II. A Imagem das Sereias (Versões I)

Na nossa cultura ocidental, atuam várias dicotomias de valores que estabelecem hierarquias entre os pares opostos, como ser x devir, mente x corpo, sujeito x objeto, mesmo x outro, indivíduo x sociedade, homem x animal, masculino x feminino etc. Essas dicotomias podem se manifestar como “versões” ou “inversões”. As versões são as hierarquias binárias mais usuais, que costumam valorizar o idêntico em prejuízo do diferente, do tipo “a razão é um guia mais seguro do que as paixões” ou “a cultura é mais elevada do que a natureza”. A meu ver, tanto a representação da aparência das sereias como as interpretações dominantes do seu canto estão contaminadas por uma “versão” estrutural, a saber, a oposição hierárquica entre sentido (razão, discurso, significado) e sentidos (corpo, afetos, desejos).

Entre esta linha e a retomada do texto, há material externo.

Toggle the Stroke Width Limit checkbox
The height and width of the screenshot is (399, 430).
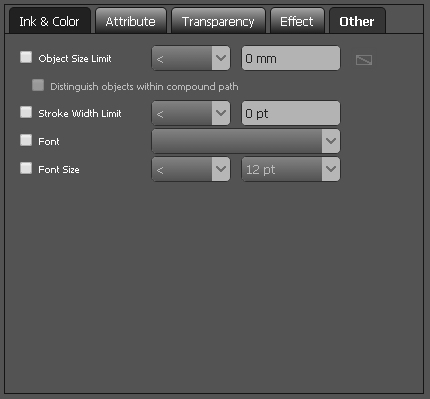point(26,112)
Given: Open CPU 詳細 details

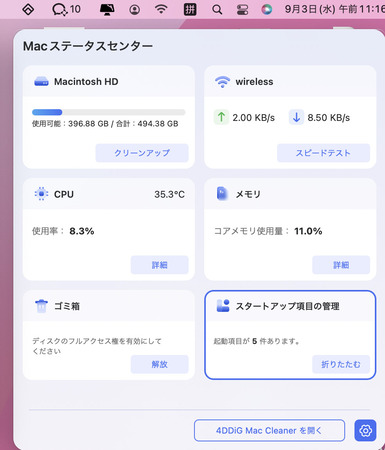Looking at the screenshot, I should pyautogui.click(x=159, y=265).
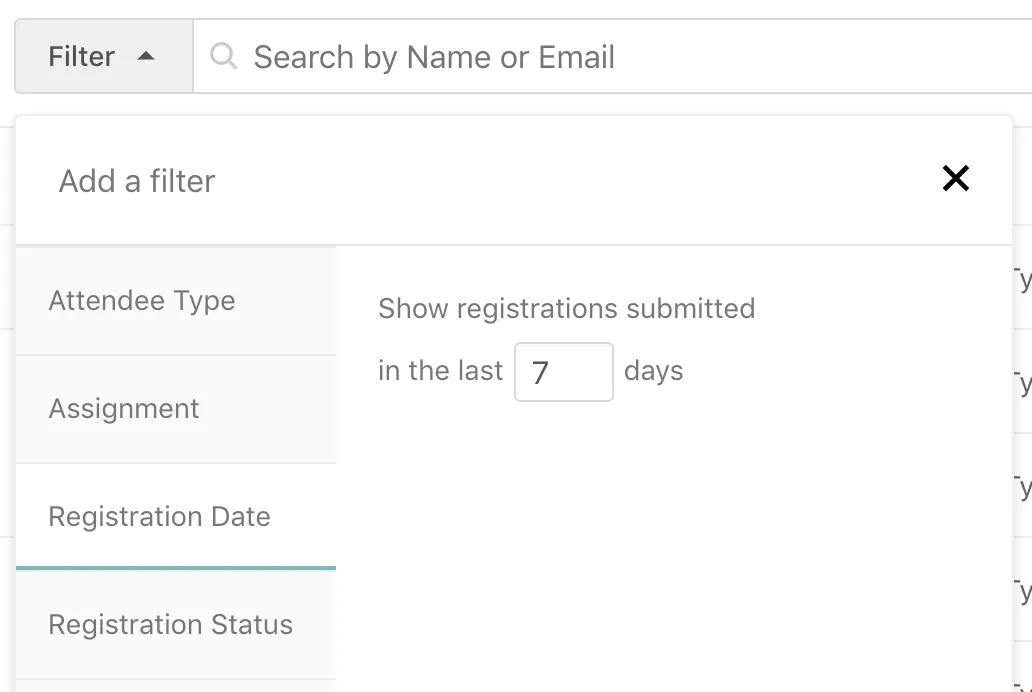
Task: Click the teal underline below Registration Date
Action: pos(176,568)
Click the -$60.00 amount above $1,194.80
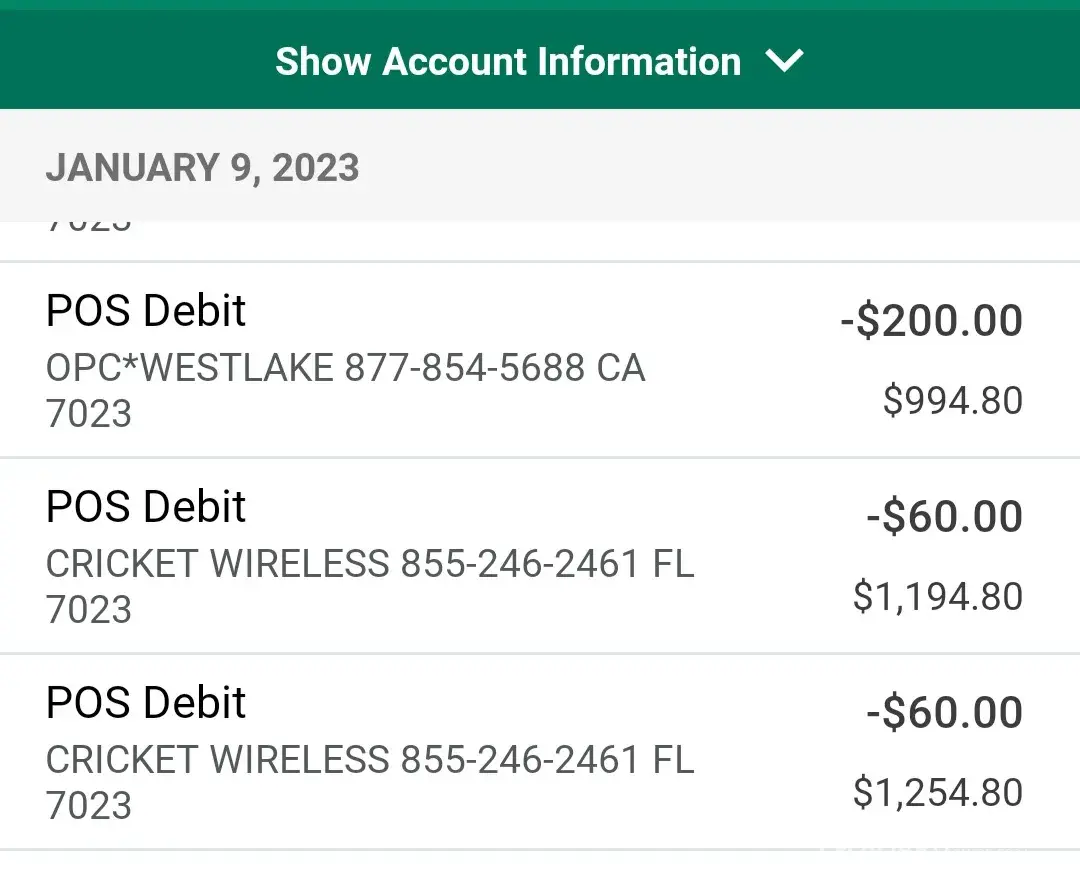This screenshot has height=879, width=1080. coord(944,517)
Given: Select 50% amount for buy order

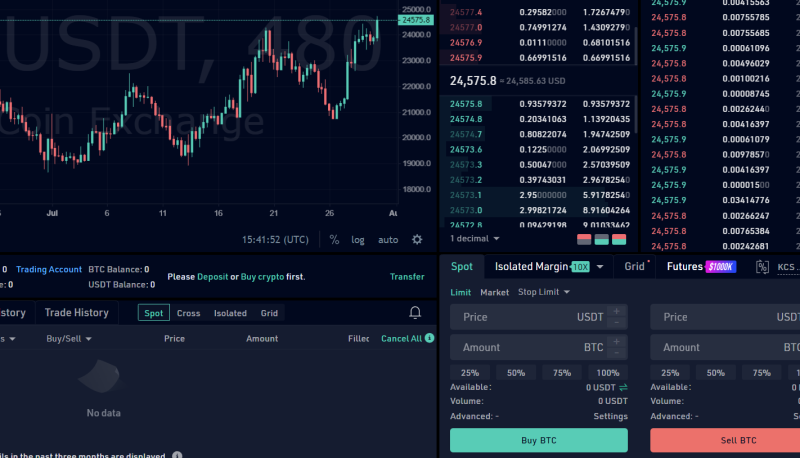Looking at the screenshot, I should point(516,373).
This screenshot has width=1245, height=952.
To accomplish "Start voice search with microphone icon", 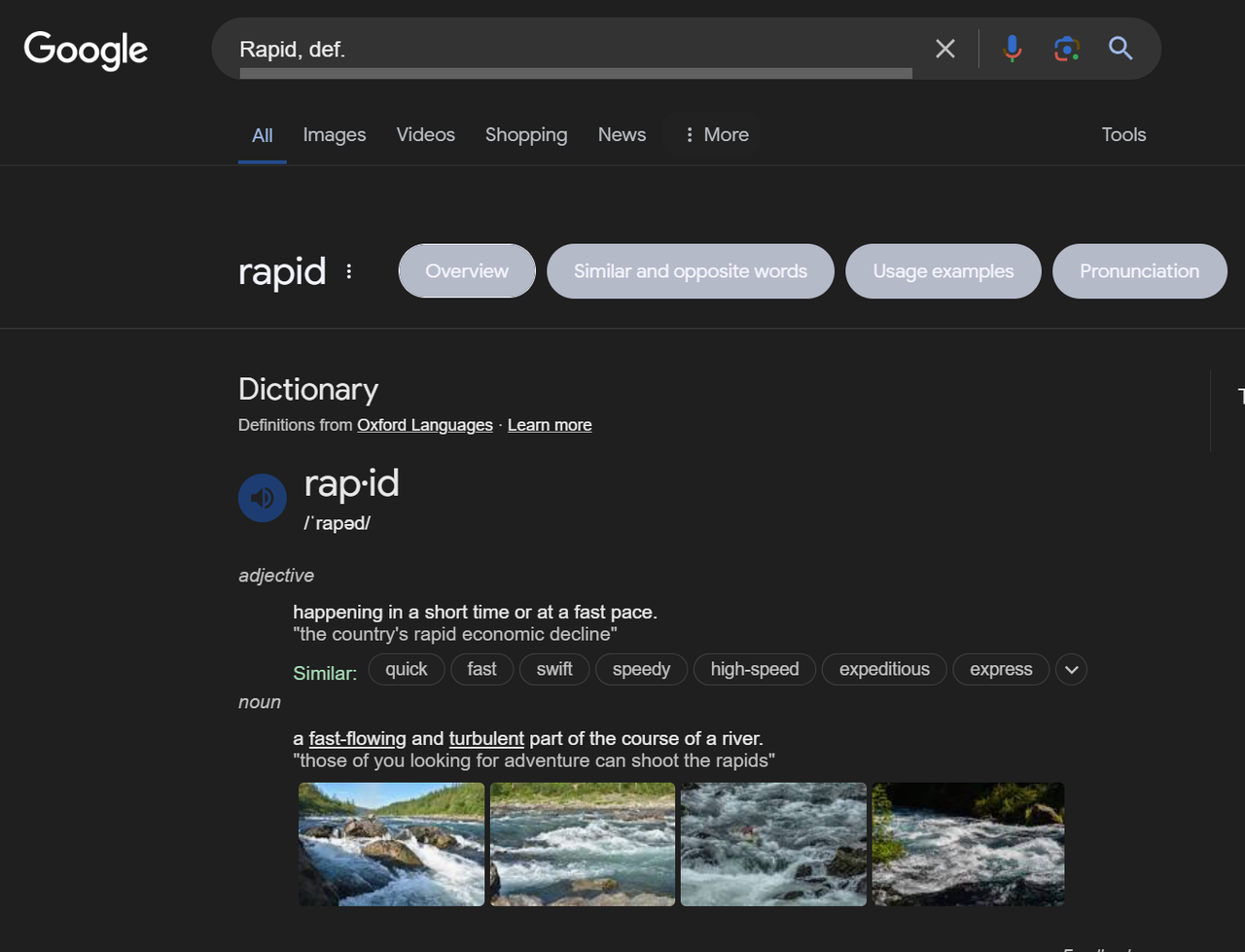I will [x=1012, y=49].
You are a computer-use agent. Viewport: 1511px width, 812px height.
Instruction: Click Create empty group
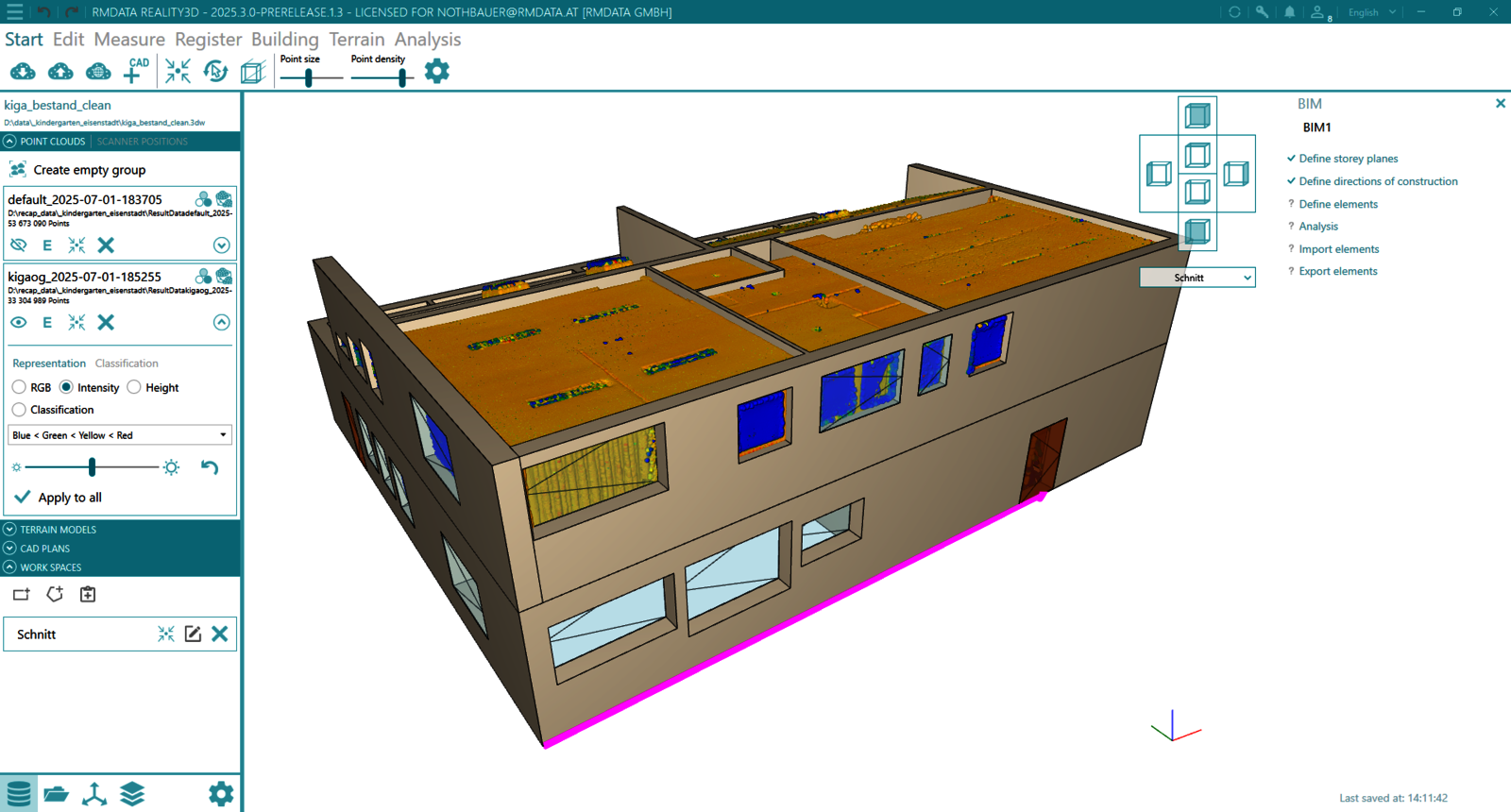(x=89, y=170)
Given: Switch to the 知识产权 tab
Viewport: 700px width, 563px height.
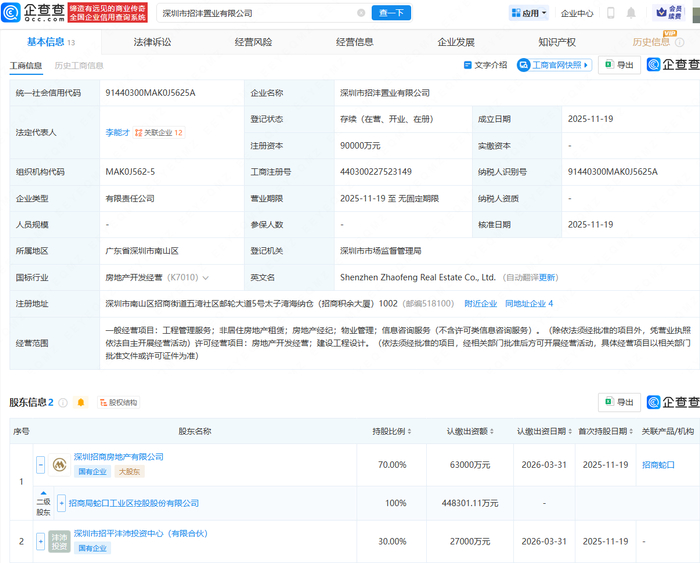Looking at the screenshot, I should (556, 42).
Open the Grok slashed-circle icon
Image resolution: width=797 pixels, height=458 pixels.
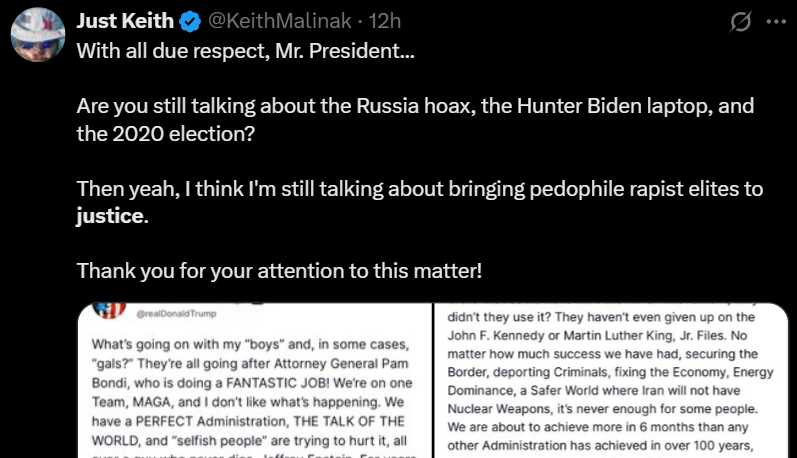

Homero não descreve seu aspecto, mas, na literatura grega, as sereias costumavam ser retratadas como metade mulheres e metade aves de rapina. Na obra célebre de Apolônio de Rodes, intitulada Argonáuticas (III. a.C.), mais especificamente no Livro IV, as sereias, filhas do deus-rio Aquelou e da musa Terpsícore, habitantes de uma bela ilha, são descritas como tendo: “um aspecto semelhante parte às aves e parte às virgens e, sempre em emboscada sobre um penhasco com bom ancoradouro, muitas vezes furtaram o doce retorno de muitos consumindo-os em prostração” (Apolônio de Rodes, 2021, p. 905). Algo parecido acontece no Livro V do poema épico Metamorfoses, de Ovídio (43 a.C.-18 d.C.), no qual Ulisses as questiona: “mas, vós, filhas de Aquelou, de onde vieram as vossas penas e patas de ave, quando tendes o rosto de donzelas?” (Ovídio, 1991, p. 99). Essas representações literárias também são encontradas na iconografia antiga.

Figura 2
Ulisses amarrado no mastro do navio. Detalhe de vaso ático, de 480-470 a.C.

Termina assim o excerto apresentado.